My quirky obsession with criminal justice has me watching on live TV a high-profile murder trial with such keen interest that you’d think my own wattled neck, and not just the fate of the accused, lies on the line.
Like my shameful lust for candy corn or kitschy Mardi Gras beads, this legal drama fixation seems, well, unseemly for a 62-year-old grandmother. At my age, the nightstand should hold loftier works than slash-and-gash fiction, say the “Koran,” as one of my son’s 30-something friends recently told me he was reading. I ought to be enjoying more edifying television than “Law & Order” reruns.
But I eat up forensic evidence with a spoon, relish lawyers’ courtroom jousting far more than sports contests and rank expert- witness opinions right up there with such solar-system truths as the Earth’s regular rotation.
My husband, Fred, is responsible for taping old “Cold Case” shows on weekdays for my later viewing pleasure while I iron clothes. He views about 10 seconds of the televised trial that currently engrosses me and declares the young defendant to be toast.
Ever seeing dollar signs, he says, “You read enough whodunits and watch enough of these crime-and-punishment programs to write your own novels or screenplays. The real mystery you should solve is how to make money out of being a justice junkie.”
In fact, I did mentally rough out a suspense novel a decade or so ago when I was a member of a weekly league bowling team. I set my imaginary story in the smoky confines of a blue-collar bowling alley where the hapless victim succumbs to a hard-to-detect poison that the killer cleverly embedded in a bowling ball’s finger holes; toxic osmosis is the cause of death.
My list of suspects included a disgruntled barmaid, a jilted tournament sponsor, an aging pro-bowler-turned-has-been and a former pin boy whose dashed dreams left him eking out a living as a deaf-mute janitor. My working titles ranged from “Murder Strikes” to “Death Rolls” to “Lethal Lanes.”

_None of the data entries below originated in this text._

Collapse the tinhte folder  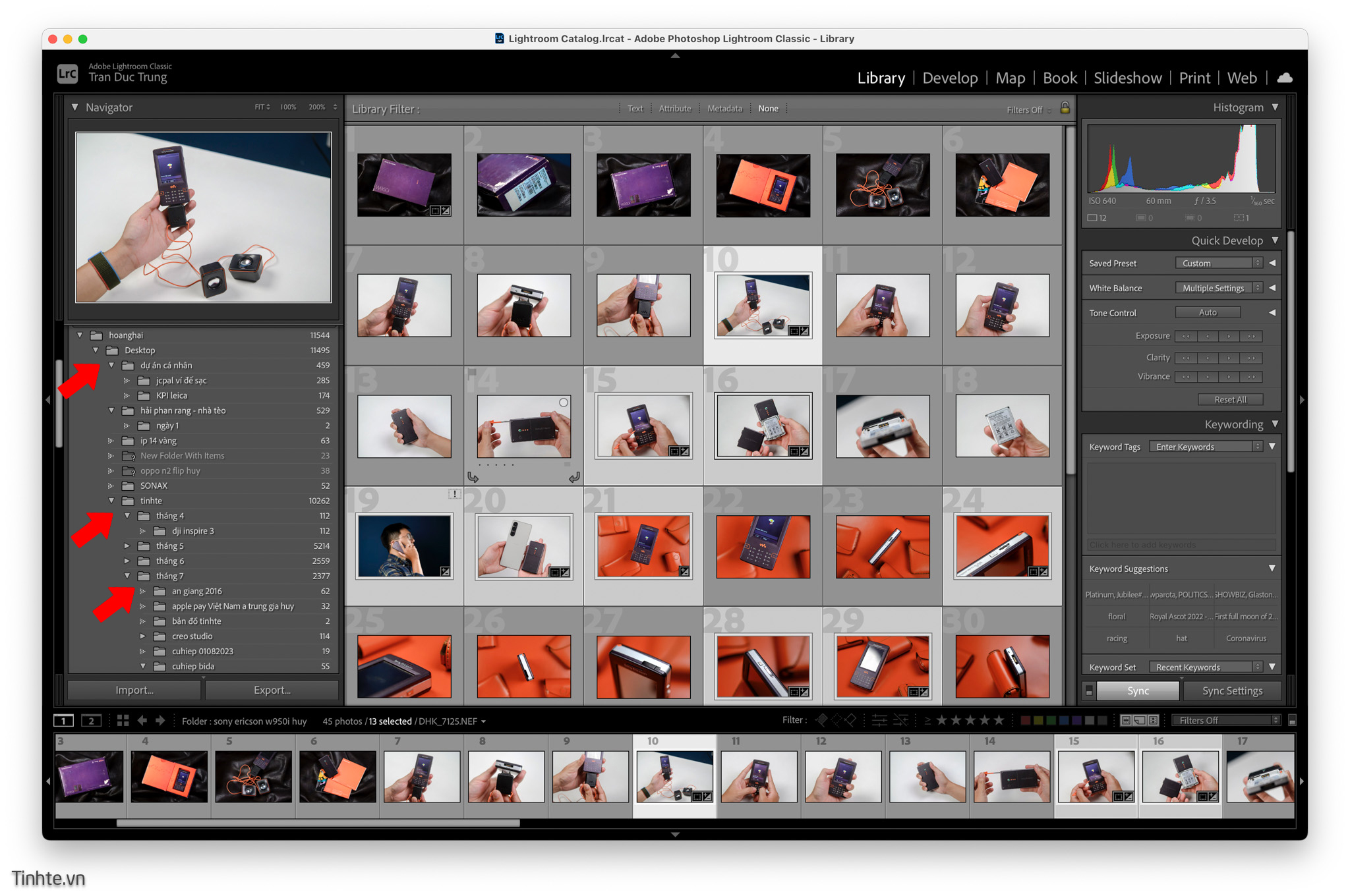point(111,501)
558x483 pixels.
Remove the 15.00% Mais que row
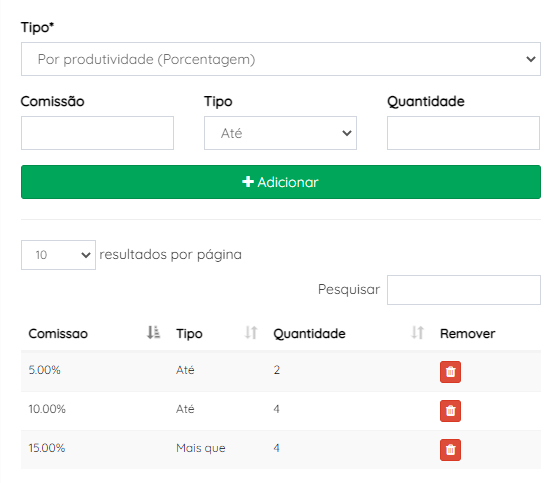click(450, 450)
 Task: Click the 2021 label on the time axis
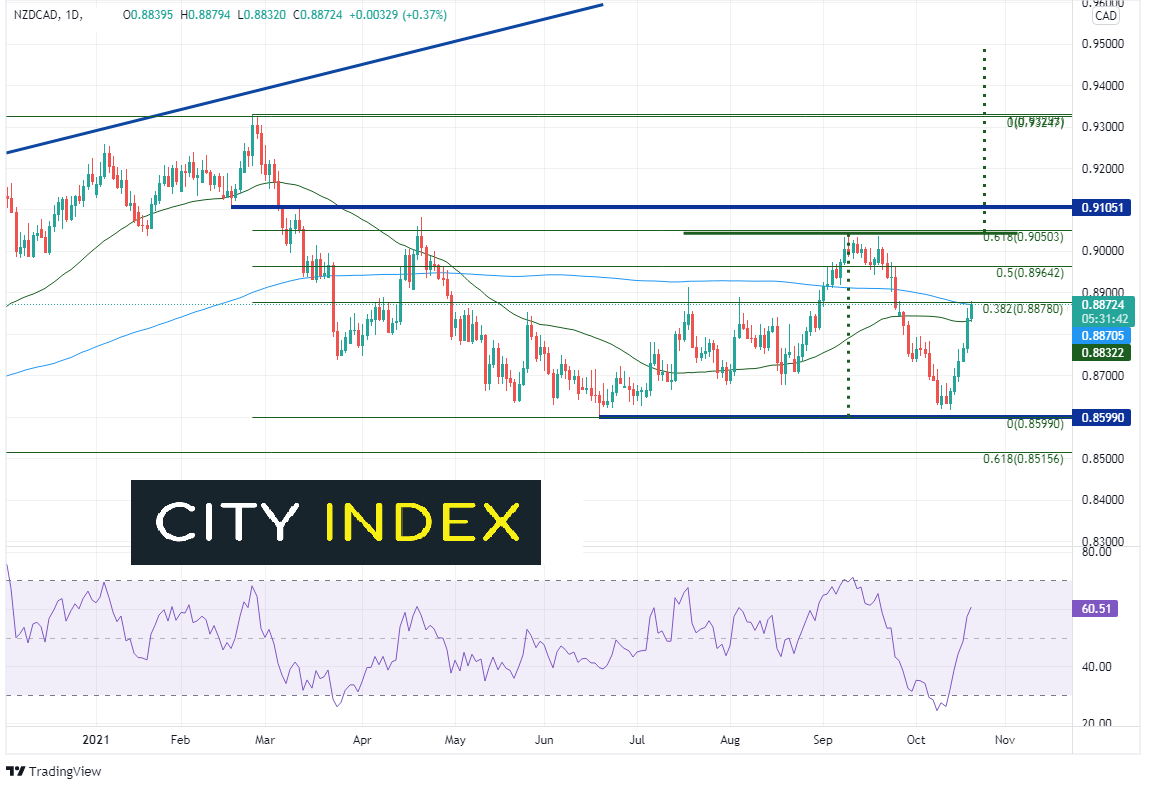(95, 739)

Years back, I had a lingering influenza bout that happily coincided with the minute-by-minute broadcast of O.J. Simpson’s murder trial. I forced fluids while I watched a steady parade of engaging witnesses and staged my bathroom breaks around commercial interruptions in courtroom proceedings.

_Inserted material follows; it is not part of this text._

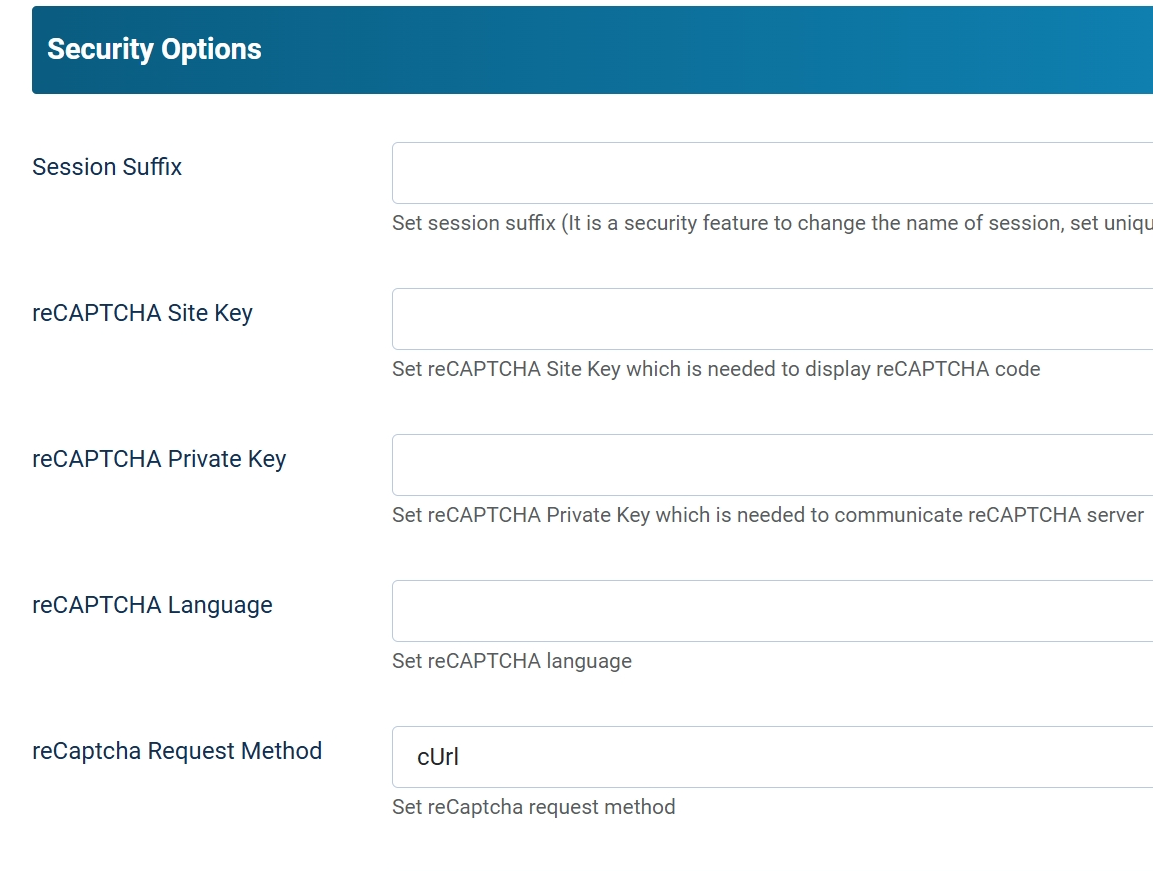Click the reCaptcha Request Method label

[x=177, y=751]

Yet, I actually enjoyed the trial’s timeouts in testimony almost as much as the actual judicial activities because the live program’s legal analysts fielded inquiries from viewers, whose questions were spelled out on the TV screen much like movie subtitles.

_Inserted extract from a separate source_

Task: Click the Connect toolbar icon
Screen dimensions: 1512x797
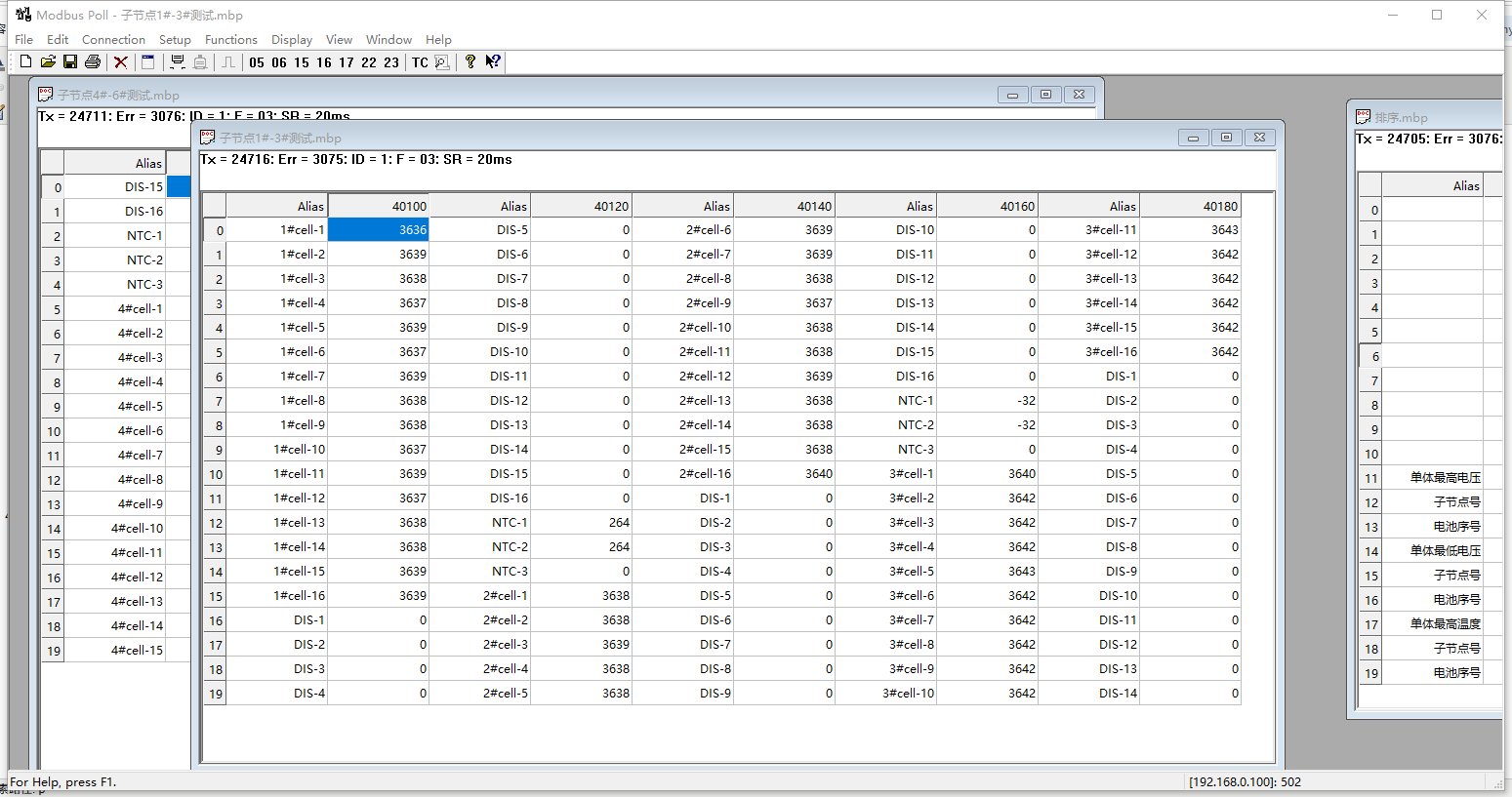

Once a query from my hometown appeared, except that the typesetters spelled it wrong. They had it emanating from “Saudi Daisy, Tenn.”
That particular case was disappointing for a judge-and-jury addict like me, not because its celebrity defendant was acquitted but because the matter of its double murder remains unresolved.
My sense of fair play demands accountability, and I personally favor a neat tie-up of loose ends where penalizing wrong doers is concerned. I subscribe to the philosophy voiced by singer Stonewall Jackson when he warbled, “Every puppy has its day, everybody has to pay” in his classic “Waterloo.”
At this writing, the trial I’ve been following (and maybe you are, too) hasn’t concluded. But regardless of the outcome, I’m happy as a clam, because doubtlessly, there will be true-crime books, made-for-TV movies, unauthorized biographies and docudramas for me to deliriously devour.